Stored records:
------------------------------------------------------------------------

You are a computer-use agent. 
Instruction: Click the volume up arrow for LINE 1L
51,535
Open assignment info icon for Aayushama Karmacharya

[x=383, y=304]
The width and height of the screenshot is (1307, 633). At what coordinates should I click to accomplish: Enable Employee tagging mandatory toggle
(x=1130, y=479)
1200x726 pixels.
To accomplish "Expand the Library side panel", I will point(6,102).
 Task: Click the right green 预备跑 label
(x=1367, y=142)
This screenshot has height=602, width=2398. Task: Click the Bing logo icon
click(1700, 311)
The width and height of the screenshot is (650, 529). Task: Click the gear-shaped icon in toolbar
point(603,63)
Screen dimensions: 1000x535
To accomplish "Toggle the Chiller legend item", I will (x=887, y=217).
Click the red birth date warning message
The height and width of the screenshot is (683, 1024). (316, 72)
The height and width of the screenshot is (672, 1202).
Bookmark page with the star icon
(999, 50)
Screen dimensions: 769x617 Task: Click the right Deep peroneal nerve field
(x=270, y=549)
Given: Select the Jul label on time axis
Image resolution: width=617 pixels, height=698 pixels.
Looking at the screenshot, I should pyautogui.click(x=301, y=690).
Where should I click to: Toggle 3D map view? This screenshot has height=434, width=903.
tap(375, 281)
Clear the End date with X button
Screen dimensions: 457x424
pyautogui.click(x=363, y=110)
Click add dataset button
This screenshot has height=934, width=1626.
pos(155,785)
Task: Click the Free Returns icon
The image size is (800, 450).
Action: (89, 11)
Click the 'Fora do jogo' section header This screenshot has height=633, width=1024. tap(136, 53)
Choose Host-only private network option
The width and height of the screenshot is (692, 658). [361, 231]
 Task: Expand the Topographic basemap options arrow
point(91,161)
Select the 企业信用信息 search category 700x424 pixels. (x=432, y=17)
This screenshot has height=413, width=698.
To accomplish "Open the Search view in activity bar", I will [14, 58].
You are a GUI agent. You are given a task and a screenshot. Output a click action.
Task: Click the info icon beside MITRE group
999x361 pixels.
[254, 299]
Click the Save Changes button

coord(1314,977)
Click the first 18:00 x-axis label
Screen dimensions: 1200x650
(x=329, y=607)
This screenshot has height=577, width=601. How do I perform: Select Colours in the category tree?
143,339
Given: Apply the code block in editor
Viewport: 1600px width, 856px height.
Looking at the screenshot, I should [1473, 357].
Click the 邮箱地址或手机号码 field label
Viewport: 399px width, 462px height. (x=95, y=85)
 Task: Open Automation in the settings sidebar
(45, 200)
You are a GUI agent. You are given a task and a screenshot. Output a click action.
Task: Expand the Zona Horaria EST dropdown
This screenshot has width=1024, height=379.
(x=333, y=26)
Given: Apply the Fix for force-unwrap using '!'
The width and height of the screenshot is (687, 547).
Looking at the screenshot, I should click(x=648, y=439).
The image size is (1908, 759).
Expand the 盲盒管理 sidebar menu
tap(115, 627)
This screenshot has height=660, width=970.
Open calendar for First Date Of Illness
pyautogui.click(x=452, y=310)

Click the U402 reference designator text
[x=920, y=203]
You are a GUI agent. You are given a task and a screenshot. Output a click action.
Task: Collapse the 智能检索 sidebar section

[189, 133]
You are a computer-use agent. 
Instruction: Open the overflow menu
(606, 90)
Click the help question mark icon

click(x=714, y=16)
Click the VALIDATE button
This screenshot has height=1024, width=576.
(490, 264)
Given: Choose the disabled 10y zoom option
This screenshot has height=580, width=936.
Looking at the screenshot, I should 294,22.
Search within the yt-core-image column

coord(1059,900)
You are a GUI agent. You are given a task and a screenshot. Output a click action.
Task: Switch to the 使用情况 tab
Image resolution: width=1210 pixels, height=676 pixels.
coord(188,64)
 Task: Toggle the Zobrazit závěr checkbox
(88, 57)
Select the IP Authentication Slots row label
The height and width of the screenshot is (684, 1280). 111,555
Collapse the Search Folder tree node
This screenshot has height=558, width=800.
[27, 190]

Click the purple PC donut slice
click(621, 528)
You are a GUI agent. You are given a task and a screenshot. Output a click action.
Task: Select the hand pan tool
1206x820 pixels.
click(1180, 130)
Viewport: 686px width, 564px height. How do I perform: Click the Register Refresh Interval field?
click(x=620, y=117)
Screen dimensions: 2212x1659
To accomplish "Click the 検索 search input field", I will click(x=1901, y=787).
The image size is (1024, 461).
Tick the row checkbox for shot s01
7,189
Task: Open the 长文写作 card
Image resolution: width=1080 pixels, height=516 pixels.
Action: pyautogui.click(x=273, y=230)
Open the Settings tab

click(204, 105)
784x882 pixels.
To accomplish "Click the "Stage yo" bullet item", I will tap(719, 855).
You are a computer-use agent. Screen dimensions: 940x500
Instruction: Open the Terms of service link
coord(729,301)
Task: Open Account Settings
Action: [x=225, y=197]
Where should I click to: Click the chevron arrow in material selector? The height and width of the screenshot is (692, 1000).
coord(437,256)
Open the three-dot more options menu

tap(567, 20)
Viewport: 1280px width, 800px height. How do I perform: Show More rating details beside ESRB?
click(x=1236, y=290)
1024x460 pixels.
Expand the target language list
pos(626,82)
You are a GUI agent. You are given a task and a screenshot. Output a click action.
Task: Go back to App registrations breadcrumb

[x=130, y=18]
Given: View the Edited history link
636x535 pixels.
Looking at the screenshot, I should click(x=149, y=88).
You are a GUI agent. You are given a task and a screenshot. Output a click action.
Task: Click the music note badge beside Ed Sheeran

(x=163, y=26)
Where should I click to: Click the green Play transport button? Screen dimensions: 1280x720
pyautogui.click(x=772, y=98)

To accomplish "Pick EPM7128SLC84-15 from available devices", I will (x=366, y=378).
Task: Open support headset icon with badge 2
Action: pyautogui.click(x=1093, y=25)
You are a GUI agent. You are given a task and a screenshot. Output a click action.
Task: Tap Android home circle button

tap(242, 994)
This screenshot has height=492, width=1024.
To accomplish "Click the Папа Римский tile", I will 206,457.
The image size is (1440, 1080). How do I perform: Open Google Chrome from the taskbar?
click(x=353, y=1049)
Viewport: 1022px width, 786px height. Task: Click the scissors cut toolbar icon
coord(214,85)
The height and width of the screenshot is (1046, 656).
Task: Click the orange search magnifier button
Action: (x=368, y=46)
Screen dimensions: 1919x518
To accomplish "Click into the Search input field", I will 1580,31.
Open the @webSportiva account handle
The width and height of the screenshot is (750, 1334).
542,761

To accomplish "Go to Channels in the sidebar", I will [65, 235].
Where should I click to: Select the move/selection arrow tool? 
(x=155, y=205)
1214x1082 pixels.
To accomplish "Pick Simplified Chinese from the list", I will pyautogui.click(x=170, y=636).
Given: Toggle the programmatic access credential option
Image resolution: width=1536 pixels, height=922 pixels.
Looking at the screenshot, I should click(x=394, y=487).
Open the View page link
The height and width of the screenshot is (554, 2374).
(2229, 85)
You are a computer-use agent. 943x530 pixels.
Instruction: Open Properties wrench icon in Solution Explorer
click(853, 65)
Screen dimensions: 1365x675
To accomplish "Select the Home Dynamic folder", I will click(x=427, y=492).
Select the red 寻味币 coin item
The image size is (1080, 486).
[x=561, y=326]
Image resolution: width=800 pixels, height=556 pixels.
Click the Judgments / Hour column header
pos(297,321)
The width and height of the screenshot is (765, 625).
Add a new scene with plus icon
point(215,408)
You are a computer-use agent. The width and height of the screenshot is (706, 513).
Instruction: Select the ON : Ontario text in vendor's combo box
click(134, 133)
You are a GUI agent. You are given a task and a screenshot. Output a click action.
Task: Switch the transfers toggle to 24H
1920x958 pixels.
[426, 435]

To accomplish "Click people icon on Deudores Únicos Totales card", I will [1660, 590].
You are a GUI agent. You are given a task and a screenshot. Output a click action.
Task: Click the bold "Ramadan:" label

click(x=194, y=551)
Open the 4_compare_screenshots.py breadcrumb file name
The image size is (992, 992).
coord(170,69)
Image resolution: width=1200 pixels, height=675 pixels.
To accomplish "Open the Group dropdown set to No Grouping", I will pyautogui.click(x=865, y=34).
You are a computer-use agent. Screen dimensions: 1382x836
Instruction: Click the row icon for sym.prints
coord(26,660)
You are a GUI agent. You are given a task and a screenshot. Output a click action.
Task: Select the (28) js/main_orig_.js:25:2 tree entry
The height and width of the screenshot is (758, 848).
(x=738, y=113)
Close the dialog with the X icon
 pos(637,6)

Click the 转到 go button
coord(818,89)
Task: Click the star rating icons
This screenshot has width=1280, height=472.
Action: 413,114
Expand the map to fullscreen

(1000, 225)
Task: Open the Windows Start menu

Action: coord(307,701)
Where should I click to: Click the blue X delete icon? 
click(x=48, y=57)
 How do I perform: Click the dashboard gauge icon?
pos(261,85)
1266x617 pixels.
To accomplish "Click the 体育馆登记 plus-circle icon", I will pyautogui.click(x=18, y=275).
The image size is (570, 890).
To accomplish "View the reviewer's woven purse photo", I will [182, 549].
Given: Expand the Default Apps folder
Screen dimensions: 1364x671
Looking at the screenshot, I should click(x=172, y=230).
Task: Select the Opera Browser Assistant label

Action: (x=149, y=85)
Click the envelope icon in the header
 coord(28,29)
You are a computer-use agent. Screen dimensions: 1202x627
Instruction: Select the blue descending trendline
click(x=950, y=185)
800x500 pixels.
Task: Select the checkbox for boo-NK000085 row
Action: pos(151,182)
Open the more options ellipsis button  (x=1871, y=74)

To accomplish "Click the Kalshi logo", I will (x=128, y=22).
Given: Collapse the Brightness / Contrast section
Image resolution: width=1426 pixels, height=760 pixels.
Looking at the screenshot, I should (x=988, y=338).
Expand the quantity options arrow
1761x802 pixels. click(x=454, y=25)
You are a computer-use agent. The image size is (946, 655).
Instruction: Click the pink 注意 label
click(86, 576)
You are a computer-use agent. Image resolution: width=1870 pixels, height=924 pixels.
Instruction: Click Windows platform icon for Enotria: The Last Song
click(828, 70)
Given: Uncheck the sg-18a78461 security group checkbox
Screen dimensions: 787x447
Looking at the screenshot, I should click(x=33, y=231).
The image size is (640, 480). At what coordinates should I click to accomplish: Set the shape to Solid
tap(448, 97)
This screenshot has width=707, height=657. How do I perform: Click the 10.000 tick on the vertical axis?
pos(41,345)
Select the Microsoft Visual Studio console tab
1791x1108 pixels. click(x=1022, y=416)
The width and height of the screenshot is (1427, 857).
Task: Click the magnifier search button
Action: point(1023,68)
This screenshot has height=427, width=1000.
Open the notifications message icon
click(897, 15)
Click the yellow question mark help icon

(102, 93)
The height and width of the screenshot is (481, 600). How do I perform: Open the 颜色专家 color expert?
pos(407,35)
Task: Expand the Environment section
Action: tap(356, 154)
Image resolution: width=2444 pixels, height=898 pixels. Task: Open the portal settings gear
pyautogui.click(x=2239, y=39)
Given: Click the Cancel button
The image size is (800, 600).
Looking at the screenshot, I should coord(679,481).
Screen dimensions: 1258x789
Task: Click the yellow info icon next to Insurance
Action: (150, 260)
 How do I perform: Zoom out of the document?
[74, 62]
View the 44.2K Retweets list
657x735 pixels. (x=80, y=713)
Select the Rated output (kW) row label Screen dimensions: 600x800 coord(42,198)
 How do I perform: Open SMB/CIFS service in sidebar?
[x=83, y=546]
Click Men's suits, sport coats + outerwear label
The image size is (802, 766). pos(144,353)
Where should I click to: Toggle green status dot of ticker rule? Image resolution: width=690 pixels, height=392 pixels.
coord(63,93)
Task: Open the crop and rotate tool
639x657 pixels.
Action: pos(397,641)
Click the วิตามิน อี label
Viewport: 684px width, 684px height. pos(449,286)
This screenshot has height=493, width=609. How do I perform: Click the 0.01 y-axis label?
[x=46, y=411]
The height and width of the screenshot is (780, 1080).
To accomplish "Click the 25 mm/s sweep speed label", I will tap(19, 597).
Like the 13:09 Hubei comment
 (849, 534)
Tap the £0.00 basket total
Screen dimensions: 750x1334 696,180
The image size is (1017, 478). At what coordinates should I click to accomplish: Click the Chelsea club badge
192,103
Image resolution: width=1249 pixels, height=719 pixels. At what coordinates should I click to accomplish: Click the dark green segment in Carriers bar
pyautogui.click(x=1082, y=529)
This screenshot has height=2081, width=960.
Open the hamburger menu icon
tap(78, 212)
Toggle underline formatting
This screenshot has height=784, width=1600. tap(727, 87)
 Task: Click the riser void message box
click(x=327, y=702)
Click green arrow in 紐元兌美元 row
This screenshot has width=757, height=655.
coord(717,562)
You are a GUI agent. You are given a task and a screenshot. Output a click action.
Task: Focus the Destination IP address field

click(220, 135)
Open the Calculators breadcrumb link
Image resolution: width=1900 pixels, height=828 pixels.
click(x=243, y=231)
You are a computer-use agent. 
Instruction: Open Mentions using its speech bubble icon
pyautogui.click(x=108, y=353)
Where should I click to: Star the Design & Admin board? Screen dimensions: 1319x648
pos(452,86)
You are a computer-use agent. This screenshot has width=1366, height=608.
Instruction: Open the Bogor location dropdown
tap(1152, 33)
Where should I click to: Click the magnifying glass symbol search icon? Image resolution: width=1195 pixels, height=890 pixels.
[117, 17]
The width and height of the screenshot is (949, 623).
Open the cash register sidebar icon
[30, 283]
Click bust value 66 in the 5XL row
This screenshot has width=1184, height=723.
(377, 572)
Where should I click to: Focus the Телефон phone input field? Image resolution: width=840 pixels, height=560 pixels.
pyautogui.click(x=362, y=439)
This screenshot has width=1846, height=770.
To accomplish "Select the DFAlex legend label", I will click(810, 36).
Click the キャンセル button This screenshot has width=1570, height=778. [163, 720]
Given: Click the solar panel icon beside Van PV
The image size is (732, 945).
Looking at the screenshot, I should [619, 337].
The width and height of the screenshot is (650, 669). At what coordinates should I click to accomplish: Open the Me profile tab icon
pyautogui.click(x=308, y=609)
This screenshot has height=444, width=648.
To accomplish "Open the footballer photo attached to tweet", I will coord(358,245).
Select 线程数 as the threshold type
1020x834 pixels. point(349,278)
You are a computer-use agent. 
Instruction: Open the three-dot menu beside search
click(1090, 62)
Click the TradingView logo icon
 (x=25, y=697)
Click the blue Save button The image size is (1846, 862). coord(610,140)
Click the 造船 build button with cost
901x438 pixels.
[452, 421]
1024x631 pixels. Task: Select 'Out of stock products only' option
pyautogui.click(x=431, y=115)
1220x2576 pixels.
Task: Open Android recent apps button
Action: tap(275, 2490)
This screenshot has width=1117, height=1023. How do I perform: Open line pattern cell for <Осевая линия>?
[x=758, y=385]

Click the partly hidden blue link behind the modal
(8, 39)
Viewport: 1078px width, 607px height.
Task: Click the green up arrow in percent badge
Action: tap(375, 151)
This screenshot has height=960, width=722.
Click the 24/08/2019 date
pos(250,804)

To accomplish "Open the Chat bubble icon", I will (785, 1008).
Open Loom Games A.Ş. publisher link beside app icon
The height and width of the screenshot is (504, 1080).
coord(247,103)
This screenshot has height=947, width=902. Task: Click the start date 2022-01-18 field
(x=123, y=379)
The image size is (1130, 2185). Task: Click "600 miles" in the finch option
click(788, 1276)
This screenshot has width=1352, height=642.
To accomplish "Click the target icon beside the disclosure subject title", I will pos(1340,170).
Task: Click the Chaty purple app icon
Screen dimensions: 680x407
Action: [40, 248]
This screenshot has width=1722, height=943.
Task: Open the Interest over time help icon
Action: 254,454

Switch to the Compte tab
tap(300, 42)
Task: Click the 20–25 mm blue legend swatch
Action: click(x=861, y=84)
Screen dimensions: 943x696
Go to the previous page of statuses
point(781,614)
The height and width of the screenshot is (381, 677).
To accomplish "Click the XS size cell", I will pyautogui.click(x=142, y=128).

------------------------------------------------------------------------

EXERCISE PROMPT:
Find out how many lines in the data above hold the word "Apply". Write only the number.

ANSWER BOX:
2